Re: db connectivity lost after backup

No db link issue.
No listener issue.
I wonder if it's ndd or icmp related on the hpux oracle server. Or as you suggested possibly the firewall is configured to timeout any persistent connections that is not being acknowledged inside on the hpux oracle db server (because instances are down during the backup) and a clean reboot of the linux server in the dmz stops and starts the ethernet connection therefore clearing up the port.
I'm probably way out in left field on this but I'm running out of ideas.
Rick Garland
Honored Contributor

Re: db connectivity lost after backup

Could there be some Linux iptable rule that gets turned on after the backup completes?

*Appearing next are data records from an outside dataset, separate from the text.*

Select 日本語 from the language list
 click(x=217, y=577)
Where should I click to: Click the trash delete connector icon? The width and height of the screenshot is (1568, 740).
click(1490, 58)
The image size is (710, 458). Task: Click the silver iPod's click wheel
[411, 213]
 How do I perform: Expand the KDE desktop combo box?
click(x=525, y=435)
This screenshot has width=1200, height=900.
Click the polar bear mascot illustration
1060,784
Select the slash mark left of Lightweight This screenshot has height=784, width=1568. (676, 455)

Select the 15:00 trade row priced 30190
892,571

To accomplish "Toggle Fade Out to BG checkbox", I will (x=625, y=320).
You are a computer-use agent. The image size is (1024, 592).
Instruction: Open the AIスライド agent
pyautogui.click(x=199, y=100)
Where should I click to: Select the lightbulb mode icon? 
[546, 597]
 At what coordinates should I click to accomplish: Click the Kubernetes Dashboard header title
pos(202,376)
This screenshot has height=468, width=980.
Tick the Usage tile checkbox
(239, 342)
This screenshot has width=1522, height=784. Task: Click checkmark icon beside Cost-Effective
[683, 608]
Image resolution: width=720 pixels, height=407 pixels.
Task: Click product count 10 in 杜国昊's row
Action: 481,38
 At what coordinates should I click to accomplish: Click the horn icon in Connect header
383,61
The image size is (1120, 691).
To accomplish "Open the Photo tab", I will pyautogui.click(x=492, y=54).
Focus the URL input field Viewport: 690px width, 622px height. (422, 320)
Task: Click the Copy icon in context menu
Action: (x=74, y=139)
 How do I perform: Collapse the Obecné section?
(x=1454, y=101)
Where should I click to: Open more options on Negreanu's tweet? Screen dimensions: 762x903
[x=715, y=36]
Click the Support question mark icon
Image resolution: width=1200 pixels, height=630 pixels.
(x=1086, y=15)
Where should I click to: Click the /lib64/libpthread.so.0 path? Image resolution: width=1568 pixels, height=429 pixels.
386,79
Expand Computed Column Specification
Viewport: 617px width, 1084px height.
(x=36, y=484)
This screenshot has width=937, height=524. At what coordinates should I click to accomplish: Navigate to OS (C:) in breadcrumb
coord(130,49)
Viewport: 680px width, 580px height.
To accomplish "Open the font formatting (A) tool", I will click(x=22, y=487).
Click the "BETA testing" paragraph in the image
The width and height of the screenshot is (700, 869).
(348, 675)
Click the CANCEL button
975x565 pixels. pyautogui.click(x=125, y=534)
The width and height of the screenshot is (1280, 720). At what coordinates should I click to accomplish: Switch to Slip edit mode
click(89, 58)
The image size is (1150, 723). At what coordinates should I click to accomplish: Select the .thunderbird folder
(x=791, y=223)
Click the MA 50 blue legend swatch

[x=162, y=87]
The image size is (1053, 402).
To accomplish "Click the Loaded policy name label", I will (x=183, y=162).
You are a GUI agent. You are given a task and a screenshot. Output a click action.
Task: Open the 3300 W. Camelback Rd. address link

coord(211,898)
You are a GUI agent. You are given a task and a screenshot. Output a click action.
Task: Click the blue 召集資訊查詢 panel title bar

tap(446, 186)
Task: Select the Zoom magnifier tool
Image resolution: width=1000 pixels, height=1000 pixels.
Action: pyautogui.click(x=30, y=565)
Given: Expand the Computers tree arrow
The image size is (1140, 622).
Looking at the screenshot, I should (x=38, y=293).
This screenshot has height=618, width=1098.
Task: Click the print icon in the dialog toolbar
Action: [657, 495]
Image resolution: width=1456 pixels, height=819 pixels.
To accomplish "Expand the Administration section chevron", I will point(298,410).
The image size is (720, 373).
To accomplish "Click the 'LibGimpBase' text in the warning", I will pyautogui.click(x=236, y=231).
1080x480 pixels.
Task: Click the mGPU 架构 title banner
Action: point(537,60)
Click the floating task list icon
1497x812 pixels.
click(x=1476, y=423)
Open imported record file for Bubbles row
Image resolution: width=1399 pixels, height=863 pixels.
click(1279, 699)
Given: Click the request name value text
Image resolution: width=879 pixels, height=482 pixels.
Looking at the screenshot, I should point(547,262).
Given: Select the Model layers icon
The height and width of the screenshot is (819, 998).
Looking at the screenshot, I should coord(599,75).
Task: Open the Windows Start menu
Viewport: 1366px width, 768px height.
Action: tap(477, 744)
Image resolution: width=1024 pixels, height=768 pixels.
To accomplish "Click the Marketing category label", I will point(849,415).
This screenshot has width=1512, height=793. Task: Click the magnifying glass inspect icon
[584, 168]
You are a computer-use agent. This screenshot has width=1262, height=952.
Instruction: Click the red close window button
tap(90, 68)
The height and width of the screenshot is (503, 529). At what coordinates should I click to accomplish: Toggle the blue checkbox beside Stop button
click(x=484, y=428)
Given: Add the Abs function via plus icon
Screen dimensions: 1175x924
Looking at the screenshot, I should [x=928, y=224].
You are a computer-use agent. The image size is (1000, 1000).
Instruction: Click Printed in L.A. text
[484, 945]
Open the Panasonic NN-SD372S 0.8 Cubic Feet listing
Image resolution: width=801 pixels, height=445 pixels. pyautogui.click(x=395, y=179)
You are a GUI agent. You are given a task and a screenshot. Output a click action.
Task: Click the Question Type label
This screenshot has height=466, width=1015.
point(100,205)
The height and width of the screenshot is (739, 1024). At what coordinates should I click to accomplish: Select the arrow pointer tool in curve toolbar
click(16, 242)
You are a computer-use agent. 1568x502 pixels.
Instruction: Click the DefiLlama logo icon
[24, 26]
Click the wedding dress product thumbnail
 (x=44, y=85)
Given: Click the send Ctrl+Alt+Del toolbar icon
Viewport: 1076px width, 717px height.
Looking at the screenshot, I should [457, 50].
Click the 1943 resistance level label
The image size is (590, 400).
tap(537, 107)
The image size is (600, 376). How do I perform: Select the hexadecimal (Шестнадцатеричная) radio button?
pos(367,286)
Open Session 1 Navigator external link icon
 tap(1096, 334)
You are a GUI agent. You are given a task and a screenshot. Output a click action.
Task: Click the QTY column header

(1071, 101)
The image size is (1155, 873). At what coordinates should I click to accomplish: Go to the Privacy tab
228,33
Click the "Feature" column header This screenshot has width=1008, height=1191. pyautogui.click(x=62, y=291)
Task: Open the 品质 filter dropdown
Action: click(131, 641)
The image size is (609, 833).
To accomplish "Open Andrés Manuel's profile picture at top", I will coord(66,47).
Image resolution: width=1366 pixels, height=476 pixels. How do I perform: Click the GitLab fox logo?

iptables -nvL to see what is listed
lastgreatone
Regular Advisor

Re: db connectivity lost after backup

iptables is disabled on linux
lsnrctl stat does not give me any relevant info, I believe it's because the oracle database server hpux is part of a SAN configuration.
Fred Ruffet
Honored Contributor

Re: db connectivity lost after backup

what does netstat says on both sides ? Are there still connection established or close_wait after backup ?

Regards,

Fred
--

"Reality is just a point of view." (P. K. D.)
Eric Antunes
Honored Contributor

Re: db connectivity lost after backup

Hi,

Can't you disable the firewall for one night and see what happens...? :-)

Regards,

Antunes
Each and every day is a good day to learn.
lastgreatone
Regular Advisor

Re: db connectivity lost after backup

1-netstat shows connections established from both sides
2-no I cannot disable firewall, out of my control and besides I'd disable the whole organization....bad idea :(
3-what's interesting, I think, is from the hpux oracle database server I can ping other servers in the dmz but not the linux server, could that be a clue? yet they appear to be using the same route. Any advice on this?
Fred Ruffet
Honored Contributor

Re: db connectivity lost after backup

When you say you can't ping, is it when before backups or after ? can you telnet or ssh on it ? What I want to know is "is it only FW blocking ICMP" or "is server really unreachable".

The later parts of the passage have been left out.